Given records:

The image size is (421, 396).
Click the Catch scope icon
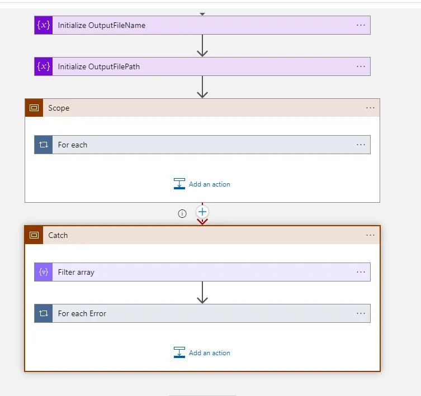[x=34, y=235]
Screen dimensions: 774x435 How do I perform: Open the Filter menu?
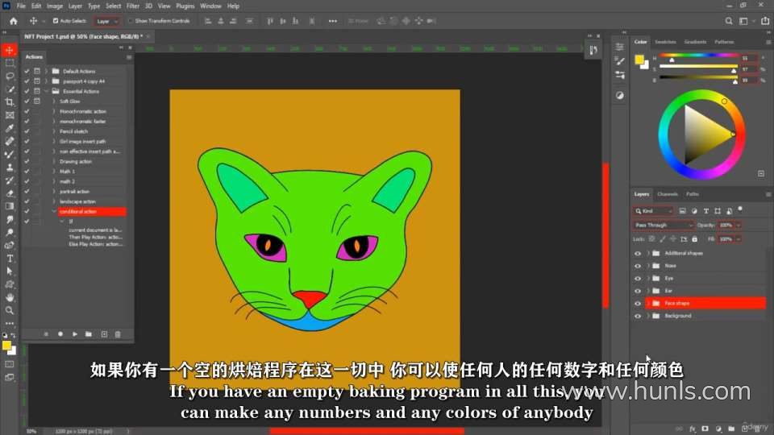tap(132, 6)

Stated task: Reproduce every text line of the data above verbatim, leaving out the pictures.

Response:
The image size is (421, 396).
Click the Catch scope icon
[x=34, y=235]
Screen dimensions: 774x435 How do I perform: Open the Filter menu?
tap(132, 6)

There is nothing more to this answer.